Parent Functions & Transformations Cheat Sheet

  1. Master vertical and horizontal shifts - Shifting is as easy as adding constants: adding a number outside f(x) pushes the graph up or down, while tweaking the x inside f(x) slides it left or right. Think of it like dragging your favorite sticky note across the whiteboard without changing its shape. 3.5 Transformation of Functions - Algebra and Trigonometry | OpenStax
  2. Reflect functions over the axes - When you multiply the whole function by -1, it's like flipping your graph upside down over the x-axis; replace x with -x and you mirror it over the y-axis. Reflection gives you a brand-new perspective without altering the curve's steepness. 3.5 Transformation of Functions - College Algebra with Corequisite Support | OpenStax
  3. Explore vertical stretches and compressions - Scaling f(x) by a number greater than 1 stretches it away from the x-axis like pulling on a rubber band, while factors between 0 and 1 squash it closer. This tweak changes the "height" of peaks and valleys without shifting them sideways. Transformations of Functions Refresher - MathBitsNotebook(A2)
  4. Learn horizontal stretches and compressions - Multiply the inside x by a factor greater than 1 to compress the graph toward the y-axis, or by a fraction to stretch it out wider. It's like editing a photo's width: big numbers shrink it, small ones expand it sideways. Transformations of Functions - MathBitsNotebook(A2)

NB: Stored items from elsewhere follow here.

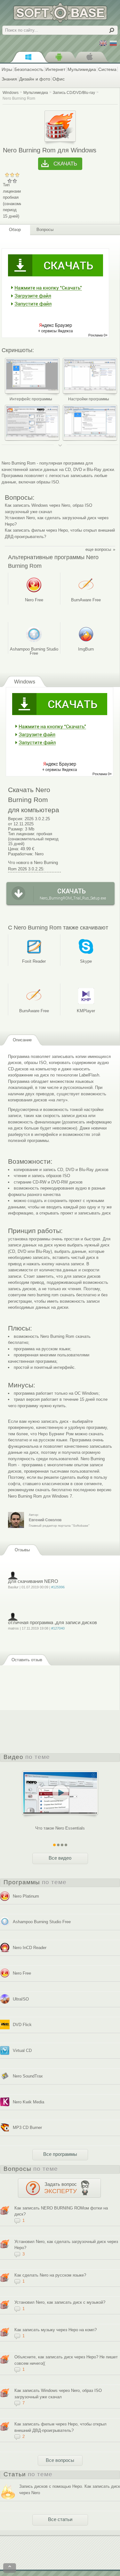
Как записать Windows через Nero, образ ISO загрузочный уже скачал (48, 508)
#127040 (58, 1628)
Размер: (16, 829)
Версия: (15, 818)
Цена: (13, 848)
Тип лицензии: (21, 833)
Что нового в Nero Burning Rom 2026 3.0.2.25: (33, 865)
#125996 (58, 1587)
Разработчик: (21, 854)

  5. Combine multiple transformations - Layer shifts, flips, and scales in any order to create wild new versions of your original graph. Like stacking filters on an Instagram photo, each step modifies the last, so the sequence you apply them really matters! 3.5 Transformation of Functions - College Algebra 2e | OpenStax
  6. Spot even and odd function symmetry - Even functions look the same on both sides of the y-axis like perfect butterflies, while odd ones spin around the origin after a 180° rotation. Recognizing these symmetries can save you tons of graphing time. 3.5 Transformation of Functions - College Algebra with Corequisite Support | OpenStax
  7. Practice reading transformations from equations - Spotting f(x − 2)+3 means a right-2 and up-3 move - like following a treasure map for graphs. The change inside x shifts horizontally, the outside change shifts vertically, making it easy once you see the pattern. Transformations of Functions - MathBitsNotebook(A2)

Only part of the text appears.